What is it?
The “Sagitta Designer” is a hardware and software orchestration tool that runs within Visual Studio 2017 (VS15) and supports the graphical orchestration of hardware elements and the scaffolding of drivers and software to assist in prototyping and development. It is similar to Gadgeteer in concept, and does support the Gadgeteer mainboards, modules and buses, but also extends to Grove and ‘naked’ SPI, I2C, GPIO, UART, CAN, etc. It uses a generalized model for devices, interconnections, and software blocks. Sagitta Designer is meant to scale from initial prototype to final production and deployment.
When is it?
Although this draws from things I learned and built as part of Verdant, it’s still early days. A minimally usable version is probably at least four months away. We’ll use this thread to post status from time to time and solicit early adopters.
Where is it?
Ultimately, it will be up on the Visual Studio Marketplace, but again, we’re not quite there yet. Watch for an announcement here on this thread.
Supported Hardware
It is our intention to build hardware models for mass-production netmf/TinyCLR/nanomf capable boards, plus Raspberry Pi, plus Ingenuity Micro boards, plus two new series of Sagitta-specific boards that @Justin and I are working on. Think of the SagittaDR devices as ‘deployment-ready’ (e.g., hardened) Gadgeteer - these will be cased and cabled devices that are immediately field deployable.
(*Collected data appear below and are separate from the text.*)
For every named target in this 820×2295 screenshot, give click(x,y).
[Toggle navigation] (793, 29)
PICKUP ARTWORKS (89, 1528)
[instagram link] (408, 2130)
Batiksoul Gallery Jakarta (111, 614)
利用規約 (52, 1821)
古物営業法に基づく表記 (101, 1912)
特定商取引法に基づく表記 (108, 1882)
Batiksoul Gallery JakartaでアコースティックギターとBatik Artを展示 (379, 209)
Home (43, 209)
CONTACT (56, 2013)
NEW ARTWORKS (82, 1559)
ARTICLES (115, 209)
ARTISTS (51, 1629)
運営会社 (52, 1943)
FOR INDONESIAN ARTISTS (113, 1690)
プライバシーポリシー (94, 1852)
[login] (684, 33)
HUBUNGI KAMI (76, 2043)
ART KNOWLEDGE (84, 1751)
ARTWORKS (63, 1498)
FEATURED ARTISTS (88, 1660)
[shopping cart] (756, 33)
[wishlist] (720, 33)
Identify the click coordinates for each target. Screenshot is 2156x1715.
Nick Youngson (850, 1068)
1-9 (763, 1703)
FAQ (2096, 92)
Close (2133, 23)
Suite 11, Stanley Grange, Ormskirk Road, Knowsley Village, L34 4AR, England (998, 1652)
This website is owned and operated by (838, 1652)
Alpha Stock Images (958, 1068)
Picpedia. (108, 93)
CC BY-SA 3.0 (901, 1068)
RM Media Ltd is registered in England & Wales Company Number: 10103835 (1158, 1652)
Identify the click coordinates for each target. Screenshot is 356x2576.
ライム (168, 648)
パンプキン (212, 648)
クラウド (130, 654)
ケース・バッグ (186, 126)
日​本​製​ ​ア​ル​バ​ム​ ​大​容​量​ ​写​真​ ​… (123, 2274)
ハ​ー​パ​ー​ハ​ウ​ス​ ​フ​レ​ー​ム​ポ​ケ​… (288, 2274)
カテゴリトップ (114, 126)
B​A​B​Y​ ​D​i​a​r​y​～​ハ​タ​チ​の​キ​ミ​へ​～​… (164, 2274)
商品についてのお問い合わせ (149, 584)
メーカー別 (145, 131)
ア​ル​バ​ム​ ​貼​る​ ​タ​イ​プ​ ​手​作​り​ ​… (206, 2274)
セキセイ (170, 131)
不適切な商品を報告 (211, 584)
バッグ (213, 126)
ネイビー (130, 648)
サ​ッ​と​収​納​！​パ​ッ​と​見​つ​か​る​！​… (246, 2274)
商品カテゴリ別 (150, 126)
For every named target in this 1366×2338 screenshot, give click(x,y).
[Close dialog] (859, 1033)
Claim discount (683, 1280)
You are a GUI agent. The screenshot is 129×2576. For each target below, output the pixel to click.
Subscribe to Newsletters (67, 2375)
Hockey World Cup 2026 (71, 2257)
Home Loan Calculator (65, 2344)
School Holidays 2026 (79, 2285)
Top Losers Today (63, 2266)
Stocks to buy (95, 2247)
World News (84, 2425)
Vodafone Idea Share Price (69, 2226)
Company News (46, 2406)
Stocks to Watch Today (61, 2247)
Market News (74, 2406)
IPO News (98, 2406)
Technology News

There will also be a line of SagittaG boards that are compatible with the Gadgeteer 10-pin cabling.
Supported Software
It is our intention to support netmf 4.4, TinyCLR, nanomf, and VisualGDB C/C++ projects with scaffolding/templating that will pull in drivers for the devices that you place on your design surface. Not every device will work with every software foundation (and we can only write stuff so fast, so we will have to prioritize). One of the key design points here is that it must be easy to ‘leave’ Sagitta Designer and continue to develop your project without the awkwardness that often came with trying to scale up a Gadgeteer project.
Current Status
Right now I am working on parts management and @Justin is working away on compatible hardware. Gadgeteer was based on the Microsoft Domain Specific Languages SDK (or Modelling SDK). That meant that hardware models were mostly fixed at compile time. Sagitta Designer is not based on the DSL SDK and uses a downloadable set of hardware models that include schematic, iconic, breadboard and pcb definitions, and downloadable language templates (eventually for netmf, tiny, nano, and VisualGDB C/C++). I am also leveraging the Fritzing library CC BY-SA content for building parts libraries, and the Fritzing part editor can be used to create parts.
Call to action
It’s early days, so now is the time to let me know what you’d wish to see in such a package. What annoyed you about Gadgeteer? What would you like to see in the way of schematic capture, software scaffolding, etc.?
How much?
I can tell you that we intend to keep this free for hobby and educational use. We’ll have to offset the cost of hosting and Friday beers in some way, but that might be in the form of a commercial-use fee of some sort, or perhaps sponsorships from generous vendors.